== Work to complete ==
Please repeat the entries word for word and keep the images out.

== The data ==
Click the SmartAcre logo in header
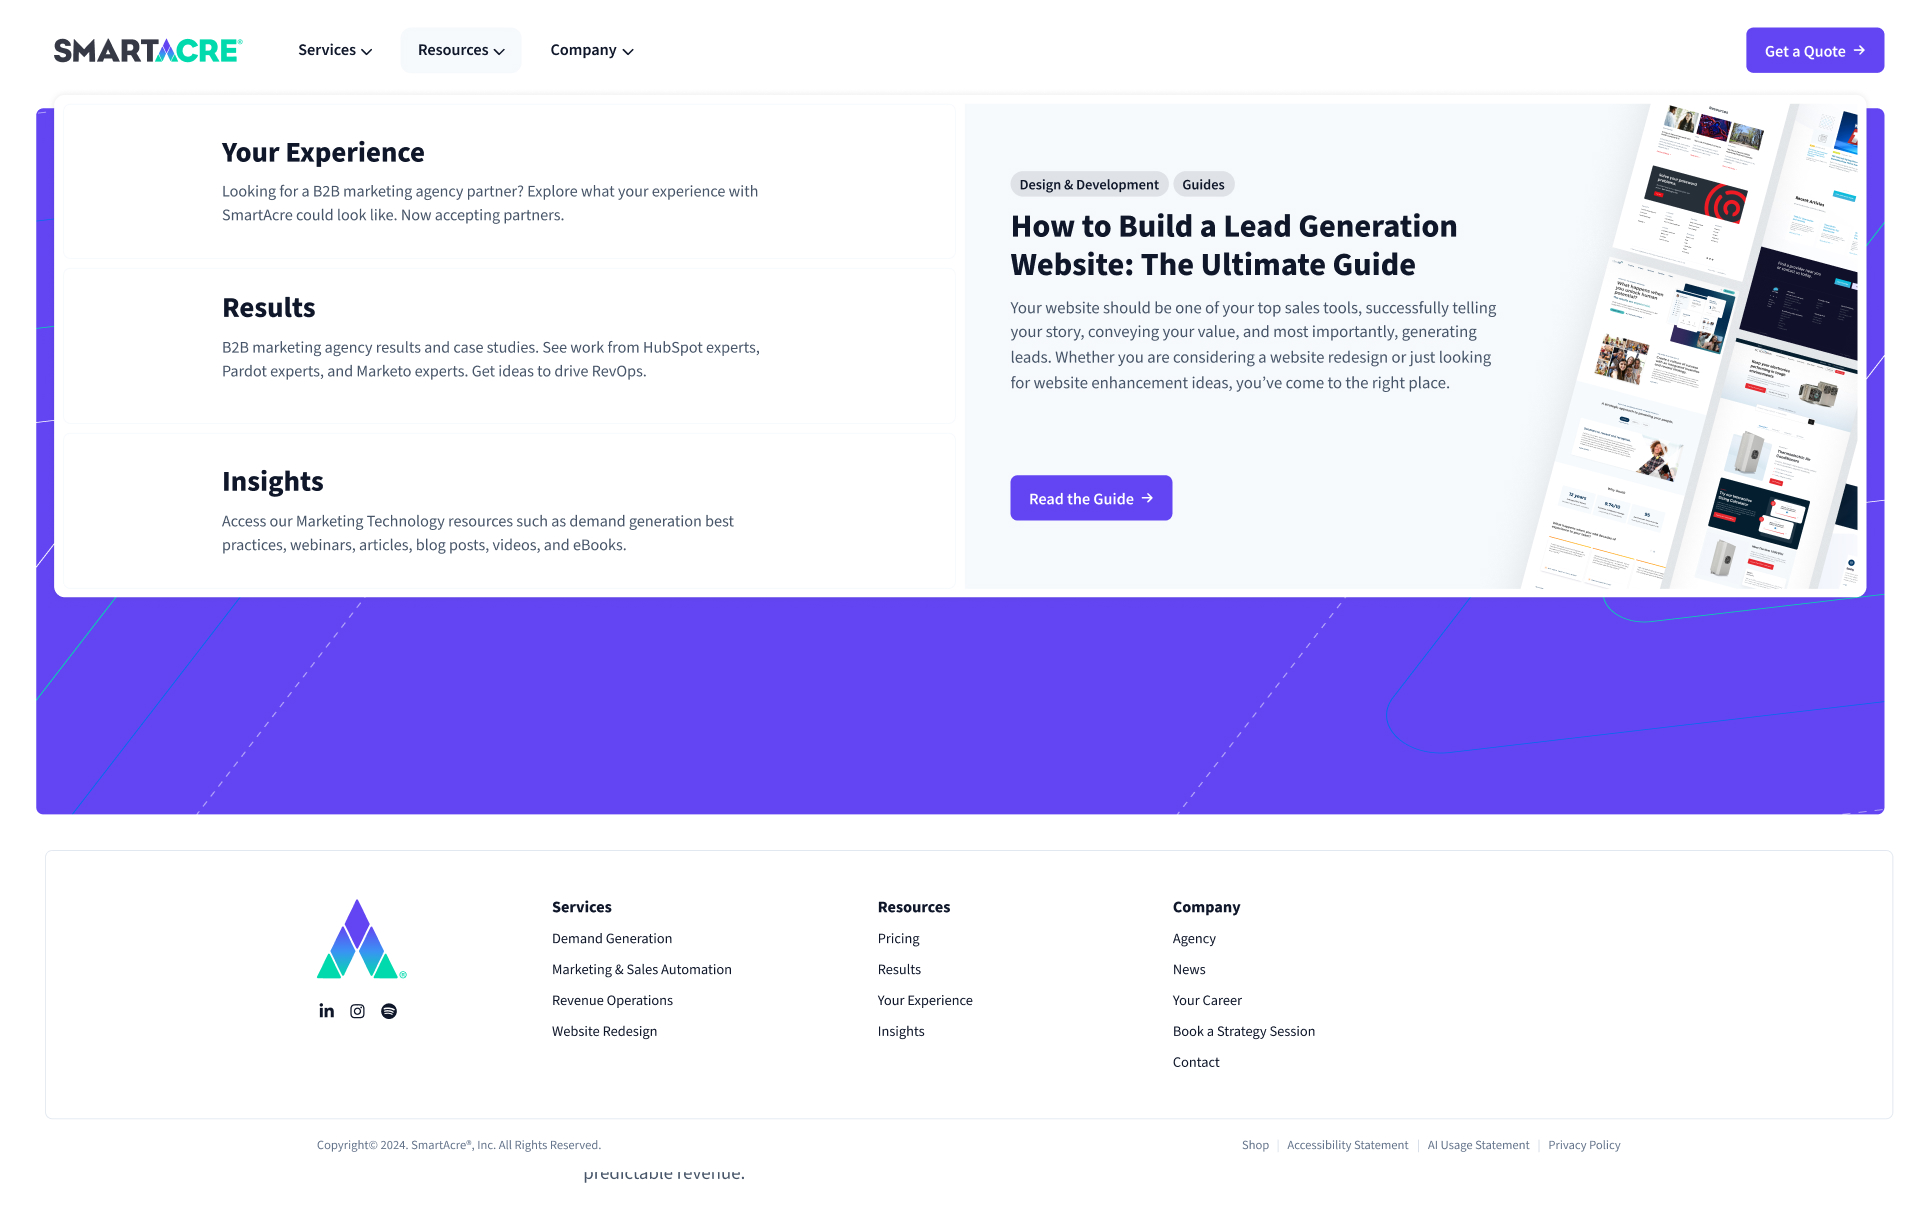Image resolution: width=1920 pixels, height=1213 pixels. [x=147, y=49]
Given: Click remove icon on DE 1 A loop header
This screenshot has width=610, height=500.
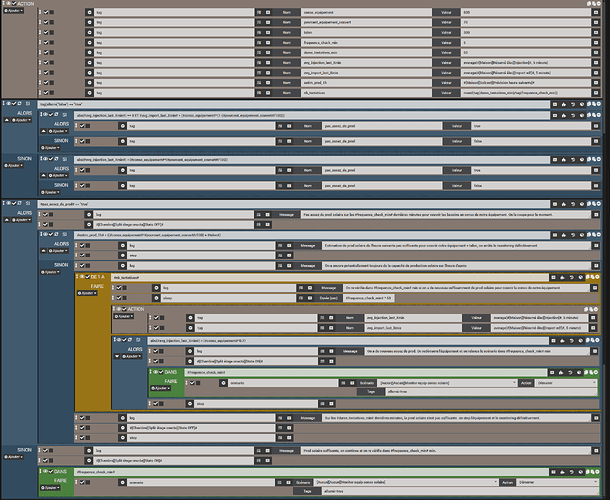Looking at the screenshot, I should click(598, 277).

== Solution below ==
Click the SmartAcre logo in header
Image resolution: width=1920 pixels, height=1213 pixels. [x=147, y=49]
Given: Click remove icon on DE 1 A loop header
This screenshot has width=610, height=500.
Looking at the screenshot, I should click(598, 277).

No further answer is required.